To do>
Down to the last line, repeat the records exactly.

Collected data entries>
........
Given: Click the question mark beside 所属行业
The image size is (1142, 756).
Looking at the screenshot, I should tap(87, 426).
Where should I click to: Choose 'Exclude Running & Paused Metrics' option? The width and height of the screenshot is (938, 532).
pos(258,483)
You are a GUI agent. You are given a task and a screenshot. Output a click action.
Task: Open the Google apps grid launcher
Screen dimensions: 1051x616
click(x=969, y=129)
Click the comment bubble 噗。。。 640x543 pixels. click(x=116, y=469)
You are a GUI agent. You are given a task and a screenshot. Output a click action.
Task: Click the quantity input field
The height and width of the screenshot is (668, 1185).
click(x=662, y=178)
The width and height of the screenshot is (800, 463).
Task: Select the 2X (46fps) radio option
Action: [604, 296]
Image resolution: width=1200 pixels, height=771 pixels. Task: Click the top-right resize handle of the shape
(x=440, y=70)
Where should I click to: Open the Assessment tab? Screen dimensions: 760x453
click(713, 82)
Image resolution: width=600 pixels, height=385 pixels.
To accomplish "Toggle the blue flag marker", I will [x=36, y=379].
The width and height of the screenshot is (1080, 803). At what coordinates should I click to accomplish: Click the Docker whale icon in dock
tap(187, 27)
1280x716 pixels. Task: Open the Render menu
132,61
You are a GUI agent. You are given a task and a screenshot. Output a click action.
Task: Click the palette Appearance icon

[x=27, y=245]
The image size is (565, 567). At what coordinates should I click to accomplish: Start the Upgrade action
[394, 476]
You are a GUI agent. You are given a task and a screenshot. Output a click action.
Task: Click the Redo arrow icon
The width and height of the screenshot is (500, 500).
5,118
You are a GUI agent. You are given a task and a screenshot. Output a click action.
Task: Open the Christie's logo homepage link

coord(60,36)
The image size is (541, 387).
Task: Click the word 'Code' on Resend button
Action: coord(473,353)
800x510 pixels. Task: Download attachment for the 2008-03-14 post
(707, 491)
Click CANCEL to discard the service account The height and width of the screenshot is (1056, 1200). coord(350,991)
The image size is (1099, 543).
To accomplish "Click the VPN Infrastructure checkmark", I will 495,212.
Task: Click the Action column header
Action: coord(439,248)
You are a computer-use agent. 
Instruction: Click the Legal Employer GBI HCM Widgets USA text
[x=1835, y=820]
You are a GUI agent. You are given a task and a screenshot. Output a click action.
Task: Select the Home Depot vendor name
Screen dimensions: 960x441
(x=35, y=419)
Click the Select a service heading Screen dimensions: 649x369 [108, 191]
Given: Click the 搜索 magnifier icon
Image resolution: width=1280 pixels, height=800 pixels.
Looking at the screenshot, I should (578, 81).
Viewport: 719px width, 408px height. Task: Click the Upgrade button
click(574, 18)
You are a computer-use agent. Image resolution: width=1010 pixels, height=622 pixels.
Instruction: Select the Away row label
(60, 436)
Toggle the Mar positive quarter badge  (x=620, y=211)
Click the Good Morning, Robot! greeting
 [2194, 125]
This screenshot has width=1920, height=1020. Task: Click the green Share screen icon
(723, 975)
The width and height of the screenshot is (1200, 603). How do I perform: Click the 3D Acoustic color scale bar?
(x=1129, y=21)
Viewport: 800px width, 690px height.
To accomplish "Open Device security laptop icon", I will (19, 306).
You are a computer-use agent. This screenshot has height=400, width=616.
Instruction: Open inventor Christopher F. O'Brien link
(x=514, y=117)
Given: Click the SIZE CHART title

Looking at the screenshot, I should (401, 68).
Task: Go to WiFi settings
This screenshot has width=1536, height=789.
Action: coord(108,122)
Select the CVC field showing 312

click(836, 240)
........
Output>
Given: Click the question mark beside 所属行业
The image size is (1142, 756).
Looking at the screenshot, I should tap(87, 426).
Where should I click to: Choose 'Exclude Running & Paused Metrics' option? The width and height of the screenshot is (938, 532).
pos(258,483)
You are a GUI agent. You are given a task and a screenshot. Output a click action.
Task: Open the Google apps grid launcher
Screen dimensions: 1051x616
click(x=969, y=129)
Click the comment bubble 噗。。。 640x543 pixels. click(x=116, y=469)
You are a GUI agent. You are given a task and a screenshot. Output a click action.
Task: Click the quantity input field
The height and width of the screenshot is (668, 1185).
click(x=662, y=178)
The width and height of the screenshot is (800, 463).
Task: Select the 2X (46fps) radio option
Action: [604, 296]
Image resolution: width=1200 pixels, height=771 pixels. Task: Click the top-right resize handle of the shape
(x=440, y=70)
Where should I click to: Open the Assessment tab? Screen dimensions: 760x453
click(713, 82)
Image resolution: width=600 pixels, height=385 pixels.
To accomplish "Toggle the blue flag marker", I will [x=36, y=379].
The width and height of the screenshot is (1080, 803). At what coordinates should I click to accomplish: Click the Docker whale icon in dock
tap(187, 27)
1280x716 pixels. Task: Open the Render menu
132,61
You are a GUI agent. You are given a task and a screenshot. Output a click action.
Task: Click the palette Appearance icon

[x=27, y=245]
The image size is (565, 567). At what coordinates should I click to accomplish: Start the Upgrade action
[394, 476]
You are a GUI agent. You are given a task and a screenshot. Output a click action.
Task: Click the Redo arrow icon
The width and height of the screenshot is (500, 500).
5,118
You are a GUI agent. You are given a task and a screenshot. Output a click action.
Task: Open the Christie's logo homepage link

coord(60,36)
The image size is (541, 387).
Task: Click the word 'Code' on Resend button
Action: coord(473,353)
800x510 pixels. Task: Download attachment for the 2008-03-14 post
(707, 491)
Click CANCEL to discard the service account The height and width of the screenshot is (1056, 1200). coord(350,991)
The image size is (1099, 543).
To accomplish "Click the VPN Infrastructure checkmark", I will 495,212.
Task: Click the Action column header
Action: coord(439,248)
You are a computer-use agent. 
Instruction: Click the Legal Employer GBI HCM Widgets USA text
[x=1835, y=820]
You are a GUI agent. You are given a task and a screenshot. Output a click action.
Task: Select the Home Depot vendor name
Screen dimensions: 960x441
(x=35, y=419)
Click the Select a service heading Screen dimensions: 649x369 [108, 191]
Given: Click the 搜索 magnifier icon
Image resolution: width=1280 pixels, height=800 pixels.
Looking at the screenshot, I should (578, 81).
Viewport: 719px width, 408px height. Task: Click the Upgrade button
click(574, 18)
You are a computer-use agent. Image resolution: width=1010 pixels, height=622 pixels.
Instruction: Select the Away row label
(60, 436)
Toggle the Mar positive quarter badge  (x=620, y=211)
Click the Good Morning, Robot! greeting
 [2194, 125]
This screenshot has width=1920, height=1020. Task: Click the green Share screen icon
(723, 975)
The width and height of the screenshot is (1200, 603). How do I perform: Click the 3D Acoustic color scale bar?
(x=1129, y=21)
Viewport: 800px width, 690px height.
To accomplish "Open Device security laptop icon", I will (19, 306).
You are a computer-use agent. This screenshot has height=400, width=616.
Instruction: Open inventor Christopher F. O'Brien link
(x=514, y=117)
Given: Click the SIZE CHART title

Looking at the screenshot, I should (401, 68).
Task: Go to WiFi settings
This screenshot has width=1536, height=789.
Action: coord(108,122)
Select the CVC field showing 312

click(836, 240)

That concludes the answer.